◆ Extracted information
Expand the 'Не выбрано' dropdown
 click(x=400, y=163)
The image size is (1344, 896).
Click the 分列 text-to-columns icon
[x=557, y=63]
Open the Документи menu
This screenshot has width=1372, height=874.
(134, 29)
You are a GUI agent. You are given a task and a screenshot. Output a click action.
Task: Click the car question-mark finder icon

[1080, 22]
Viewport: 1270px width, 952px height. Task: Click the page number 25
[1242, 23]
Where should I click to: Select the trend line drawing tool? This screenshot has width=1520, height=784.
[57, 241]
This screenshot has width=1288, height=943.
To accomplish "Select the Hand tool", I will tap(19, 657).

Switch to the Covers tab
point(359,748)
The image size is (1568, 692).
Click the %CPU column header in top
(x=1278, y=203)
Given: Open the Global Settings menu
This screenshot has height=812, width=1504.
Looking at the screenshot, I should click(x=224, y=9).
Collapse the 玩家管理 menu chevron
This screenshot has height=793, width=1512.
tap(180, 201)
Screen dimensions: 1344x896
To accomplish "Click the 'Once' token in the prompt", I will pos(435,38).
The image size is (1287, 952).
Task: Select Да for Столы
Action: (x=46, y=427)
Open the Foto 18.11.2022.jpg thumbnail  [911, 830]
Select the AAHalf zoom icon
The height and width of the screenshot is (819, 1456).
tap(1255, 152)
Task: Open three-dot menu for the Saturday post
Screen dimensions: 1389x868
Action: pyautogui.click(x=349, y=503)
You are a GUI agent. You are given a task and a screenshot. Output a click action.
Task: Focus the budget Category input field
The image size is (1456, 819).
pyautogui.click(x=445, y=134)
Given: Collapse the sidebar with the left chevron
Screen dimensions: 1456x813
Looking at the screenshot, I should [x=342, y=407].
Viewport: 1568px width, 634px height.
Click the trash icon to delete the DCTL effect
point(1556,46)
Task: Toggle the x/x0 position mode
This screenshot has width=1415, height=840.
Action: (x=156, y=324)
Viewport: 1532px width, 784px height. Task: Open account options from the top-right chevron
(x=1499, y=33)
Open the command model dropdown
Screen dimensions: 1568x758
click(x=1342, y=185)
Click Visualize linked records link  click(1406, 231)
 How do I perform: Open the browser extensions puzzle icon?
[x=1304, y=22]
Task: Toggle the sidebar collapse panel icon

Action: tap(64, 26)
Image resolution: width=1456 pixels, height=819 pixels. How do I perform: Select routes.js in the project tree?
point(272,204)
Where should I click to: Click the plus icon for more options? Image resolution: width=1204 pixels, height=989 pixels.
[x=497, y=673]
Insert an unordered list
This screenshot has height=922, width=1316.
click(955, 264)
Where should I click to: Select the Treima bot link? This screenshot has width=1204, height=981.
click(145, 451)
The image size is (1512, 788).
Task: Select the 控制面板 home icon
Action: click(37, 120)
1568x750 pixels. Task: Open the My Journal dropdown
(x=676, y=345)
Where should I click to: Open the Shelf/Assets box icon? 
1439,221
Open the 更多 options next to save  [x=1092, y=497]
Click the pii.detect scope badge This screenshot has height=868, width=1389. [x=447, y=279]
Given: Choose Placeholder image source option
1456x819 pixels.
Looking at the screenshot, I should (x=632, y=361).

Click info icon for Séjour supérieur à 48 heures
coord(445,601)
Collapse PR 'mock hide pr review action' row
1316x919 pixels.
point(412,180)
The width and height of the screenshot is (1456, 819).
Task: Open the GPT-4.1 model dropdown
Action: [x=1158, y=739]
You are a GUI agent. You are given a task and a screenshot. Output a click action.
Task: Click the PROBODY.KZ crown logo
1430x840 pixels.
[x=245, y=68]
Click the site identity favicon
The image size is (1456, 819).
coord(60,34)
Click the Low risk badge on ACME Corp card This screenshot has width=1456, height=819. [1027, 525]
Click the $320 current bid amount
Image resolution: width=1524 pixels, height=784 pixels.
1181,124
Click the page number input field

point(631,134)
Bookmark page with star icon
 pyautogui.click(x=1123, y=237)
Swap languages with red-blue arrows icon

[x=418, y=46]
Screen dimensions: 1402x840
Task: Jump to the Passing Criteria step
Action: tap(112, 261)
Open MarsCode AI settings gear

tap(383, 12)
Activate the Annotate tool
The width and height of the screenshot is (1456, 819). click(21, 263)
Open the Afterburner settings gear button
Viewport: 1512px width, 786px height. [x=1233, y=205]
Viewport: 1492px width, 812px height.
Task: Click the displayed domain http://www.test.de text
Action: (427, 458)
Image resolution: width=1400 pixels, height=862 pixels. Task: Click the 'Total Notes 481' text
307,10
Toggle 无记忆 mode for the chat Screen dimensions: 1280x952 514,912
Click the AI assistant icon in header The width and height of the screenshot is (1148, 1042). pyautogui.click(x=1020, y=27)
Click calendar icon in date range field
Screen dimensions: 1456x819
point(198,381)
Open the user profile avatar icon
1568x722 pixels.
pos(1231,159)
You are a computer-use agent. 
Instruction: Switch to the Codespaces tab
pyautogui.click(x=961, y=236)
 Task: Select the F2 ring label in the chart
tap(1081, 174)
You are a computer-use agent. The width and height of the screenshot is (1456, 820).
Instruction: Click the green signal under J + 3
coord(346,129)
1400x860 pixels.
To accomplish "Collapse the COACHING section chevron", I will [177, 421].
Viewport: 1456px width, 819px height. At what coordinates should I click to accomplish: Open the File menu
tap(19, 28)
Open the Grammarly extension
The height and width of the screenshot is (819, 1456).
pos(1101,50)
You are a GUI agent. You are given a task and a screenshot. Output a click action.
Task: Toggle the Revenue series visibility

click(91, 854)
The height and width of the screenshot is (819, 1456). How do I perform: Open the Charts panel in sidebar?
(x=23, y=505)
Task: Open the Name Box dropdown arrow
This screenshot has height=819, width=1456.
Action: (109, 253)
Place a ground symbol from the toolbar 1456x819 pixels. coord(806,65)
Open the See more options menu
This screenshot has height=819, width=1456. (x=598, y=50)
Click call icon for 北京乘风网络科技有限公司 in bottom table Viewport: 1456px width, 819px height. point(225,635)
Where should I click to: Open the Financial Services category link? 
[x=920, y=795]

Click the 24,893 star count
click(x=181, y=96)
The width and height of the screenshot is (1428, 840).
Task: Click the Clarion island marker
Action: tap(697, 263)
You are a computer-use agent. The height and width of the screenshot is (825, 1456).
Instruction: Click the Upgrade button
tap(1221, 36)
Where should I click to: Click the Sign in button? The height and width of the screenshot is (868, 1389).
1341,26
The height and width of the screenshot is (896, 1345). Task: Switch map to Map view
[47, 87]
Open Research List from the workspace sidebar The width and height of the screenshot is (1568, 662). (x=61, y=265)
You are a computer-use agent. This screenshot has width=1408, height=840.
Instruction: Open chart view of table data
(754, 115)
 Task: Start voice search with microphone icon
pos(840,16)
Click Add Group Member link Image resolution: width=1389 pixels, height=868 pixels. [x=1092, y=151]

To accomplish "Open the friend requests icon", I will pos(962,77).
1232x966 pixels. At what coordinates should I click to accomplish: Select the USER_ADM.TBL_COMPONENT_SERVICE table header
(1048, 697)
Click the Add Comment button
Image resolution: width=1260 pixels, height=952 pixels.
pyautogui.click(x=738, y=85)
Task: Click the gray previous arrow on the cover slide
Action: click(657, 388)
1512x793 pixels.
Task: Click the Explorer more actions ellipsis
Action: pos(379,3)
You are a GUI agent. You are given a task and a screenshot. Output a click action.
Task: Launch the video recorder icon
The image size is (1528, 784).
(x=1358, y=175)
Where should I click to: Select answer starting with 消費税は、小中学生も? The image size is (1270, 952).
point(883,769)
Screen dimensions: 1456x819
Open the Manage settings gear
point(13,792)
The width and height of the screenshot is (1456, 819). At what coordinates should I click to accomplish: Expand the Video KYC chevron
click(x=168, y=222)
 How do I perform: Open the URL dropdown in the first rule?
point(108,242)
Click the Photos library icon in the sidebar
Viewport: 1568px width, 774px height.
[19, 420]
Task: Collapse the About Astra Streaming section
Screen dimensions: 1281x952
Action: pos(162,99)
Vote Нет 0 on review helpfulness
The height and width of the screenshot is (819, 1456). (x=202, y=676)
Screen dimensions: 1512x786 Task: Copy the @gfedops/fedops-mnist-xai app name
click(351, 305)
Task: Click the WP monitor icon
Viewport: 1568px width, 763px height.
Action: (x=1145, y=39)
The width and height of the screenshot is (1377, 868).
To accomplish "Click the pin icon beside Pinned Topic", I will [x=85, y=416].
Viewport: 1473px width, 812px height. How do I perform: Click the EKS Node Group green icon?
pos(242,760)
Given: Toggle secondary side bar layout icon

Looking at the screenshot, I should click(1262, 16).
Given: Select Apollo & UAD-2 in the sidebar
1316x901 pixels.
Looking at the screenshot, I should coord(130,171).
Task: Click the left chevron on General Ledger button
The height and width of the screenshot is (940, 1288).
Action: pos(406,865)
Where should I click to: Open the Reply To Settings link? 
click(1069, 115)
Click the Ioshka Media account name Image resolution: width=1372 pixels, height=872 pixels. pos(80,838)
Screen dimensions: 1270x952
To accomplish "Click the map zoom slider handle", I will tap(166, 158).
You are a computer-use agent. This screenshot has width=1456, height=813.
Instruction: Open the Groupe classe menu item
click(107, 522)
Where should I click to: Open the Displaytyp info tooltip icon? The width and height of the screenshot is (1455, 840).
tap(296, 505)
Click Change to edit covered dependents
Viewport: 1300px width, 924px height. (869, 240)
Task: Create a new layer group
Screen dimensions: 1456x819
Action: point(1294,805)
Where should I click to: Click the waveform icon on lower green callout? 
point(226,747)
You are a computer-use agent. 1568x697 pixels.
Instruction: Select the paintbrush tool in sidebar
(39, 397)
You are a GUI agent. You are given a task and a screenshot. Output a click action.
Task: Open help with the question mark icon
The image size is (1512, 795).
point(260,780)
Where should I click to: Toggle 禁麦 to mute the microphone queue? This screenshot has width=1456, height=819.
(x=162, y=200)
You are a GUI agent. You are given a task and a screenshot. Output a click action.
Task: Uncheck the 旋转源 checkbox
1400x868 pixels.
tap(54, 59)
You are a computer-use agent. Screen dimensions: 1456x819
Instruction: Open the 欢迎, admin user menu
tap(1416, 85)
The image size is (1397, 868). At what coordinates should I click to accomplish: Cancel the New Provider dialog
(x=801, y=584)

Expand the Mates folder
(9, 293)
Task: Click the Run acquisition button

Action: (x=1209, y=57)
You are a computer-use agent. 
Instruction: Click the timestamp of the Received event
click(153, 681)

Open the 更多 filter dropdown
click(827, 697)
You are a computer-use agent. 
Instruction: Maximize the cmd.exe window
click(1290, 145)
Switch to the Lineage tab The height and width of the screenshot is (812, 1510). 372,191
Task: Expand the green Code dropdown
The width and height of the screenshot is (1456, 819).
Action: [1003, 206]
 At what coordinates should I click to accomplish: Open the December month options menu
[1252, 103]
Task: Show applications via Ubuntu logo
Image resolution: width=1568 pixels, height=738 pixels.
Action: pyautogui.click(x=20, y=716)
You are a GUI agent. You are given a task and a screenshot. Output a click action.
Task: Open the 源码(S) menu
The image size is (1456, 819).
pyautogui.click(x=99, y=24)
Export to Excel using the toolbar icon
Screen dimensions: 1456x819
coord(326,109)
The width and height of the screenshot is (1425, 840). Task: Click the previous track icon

◆ What you should do
Using only the entries above, output the line with "Given: Select Apollo & UAD-2 in the sidebar", the line with "Screen dimensions: 1270x952", and all lines between them, exactly as they stand.

◆ Result for this task
Given: Select Apollo & UAD-2 in the sidebar
1316x901 pixels.
Looking at the screenshot, I should coord(130,171).
Task: Click the left chevron on General Ledger button
The height and width of the screenshot is (940, 1288).
Action: pos(406,865)
Where should I click to: Open the Reply To Settings link? 
click(1069, 115)
Click the Ioshka Media account name Image resolution: width=1372 pixels, height=872 pixels. pos(80,838)
Screen dimensions: 1270x952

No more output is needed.